[LISTED ENTRIES Boundary: Start]

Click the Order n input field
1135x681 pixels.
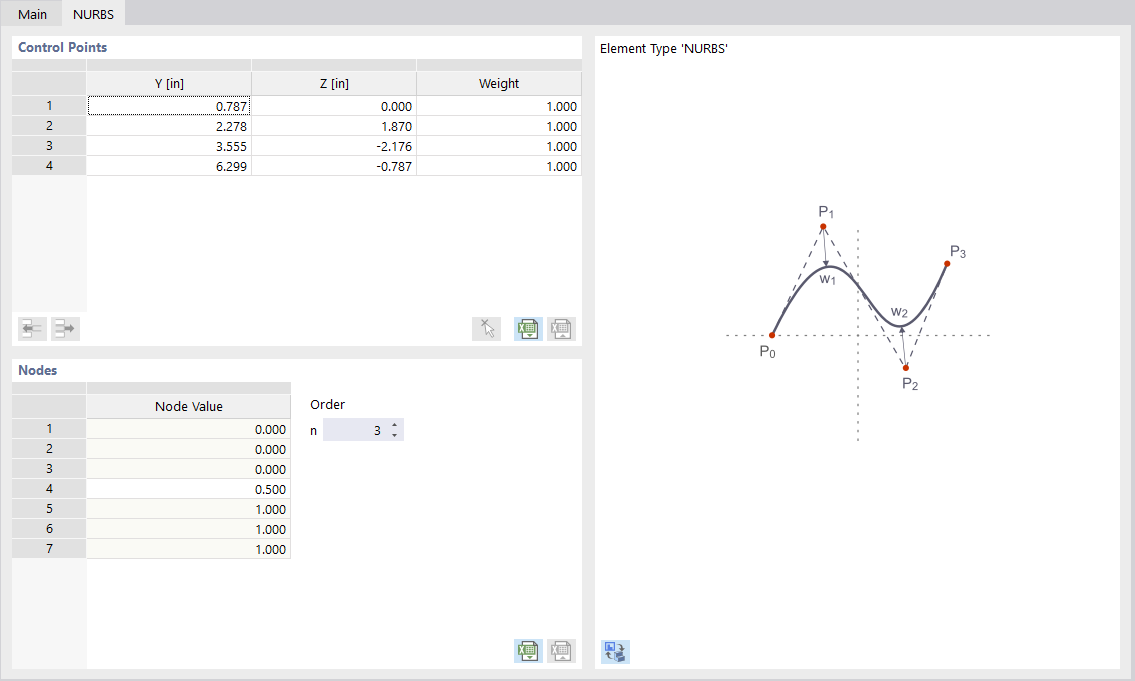tap(360, 429)
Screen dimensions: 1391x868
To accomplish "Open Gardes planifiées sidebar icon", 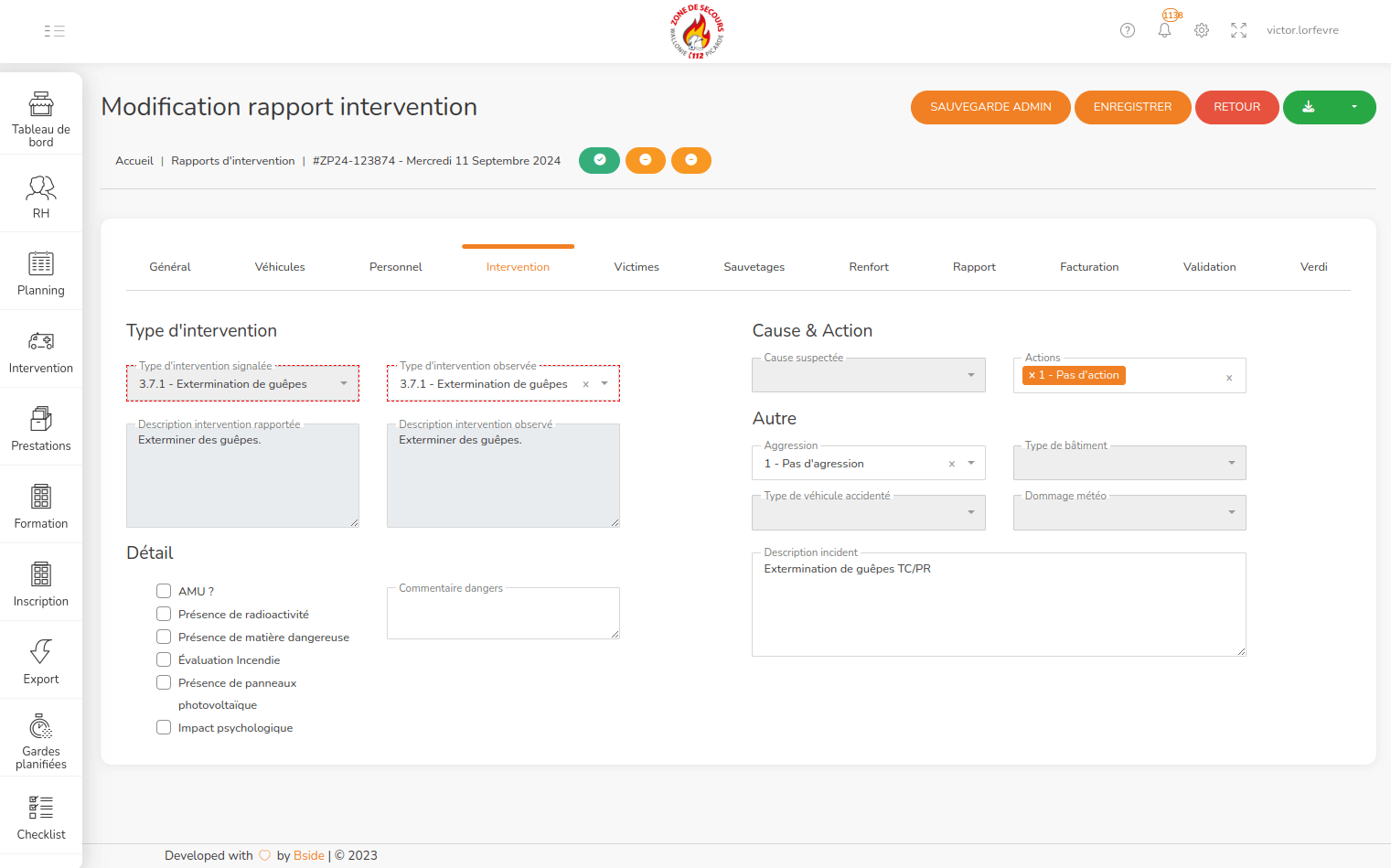I will coord(41,727).
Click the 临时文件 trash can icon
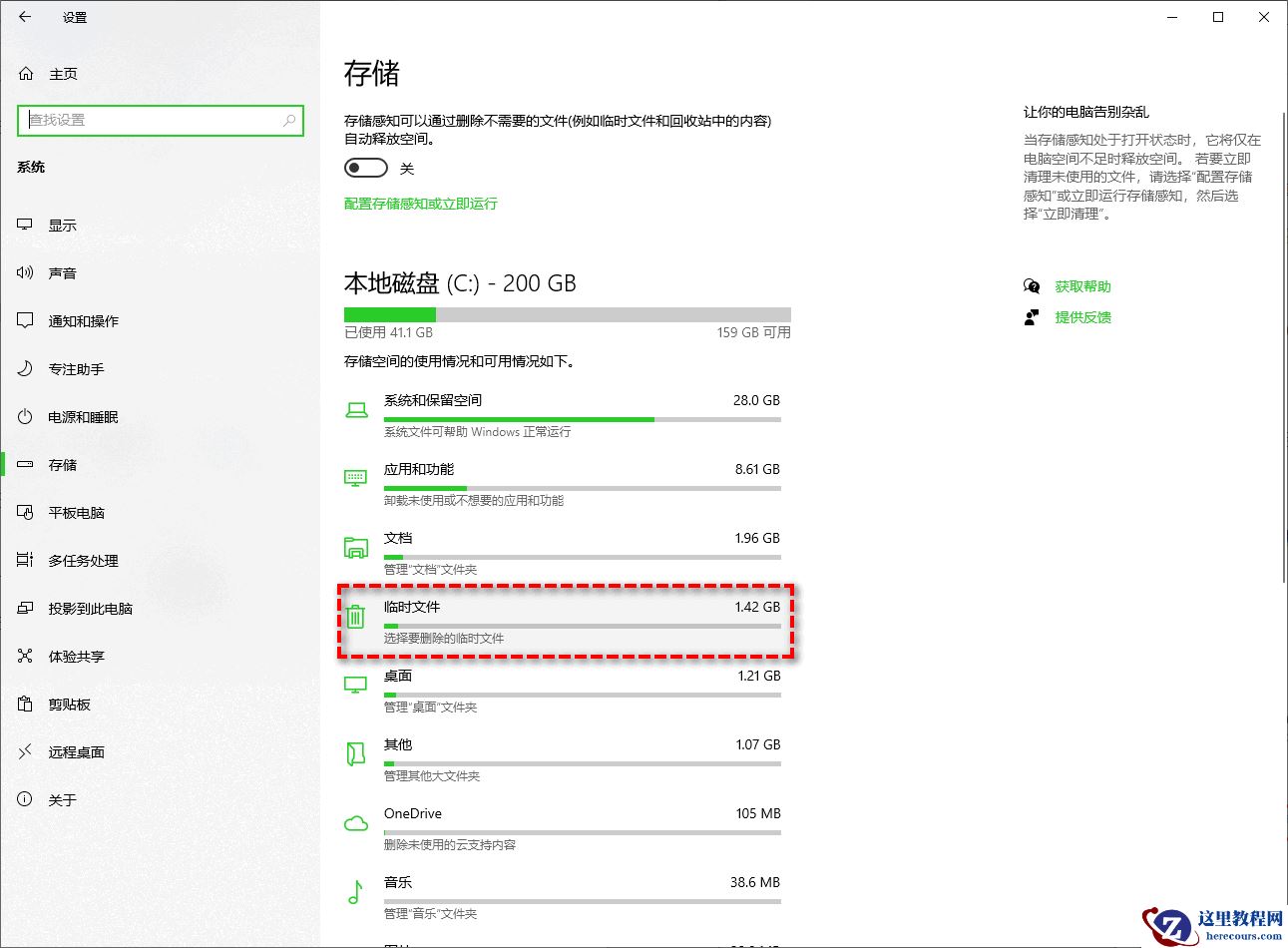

[LISTED ENTRIES Boundary: End]

→ TASK OBJECTIVE: Go through the records above and copy every line with the word "Click".

→ EXERCISE RESULT:
Click the Order n input field
Click the 临时文件 trash can icon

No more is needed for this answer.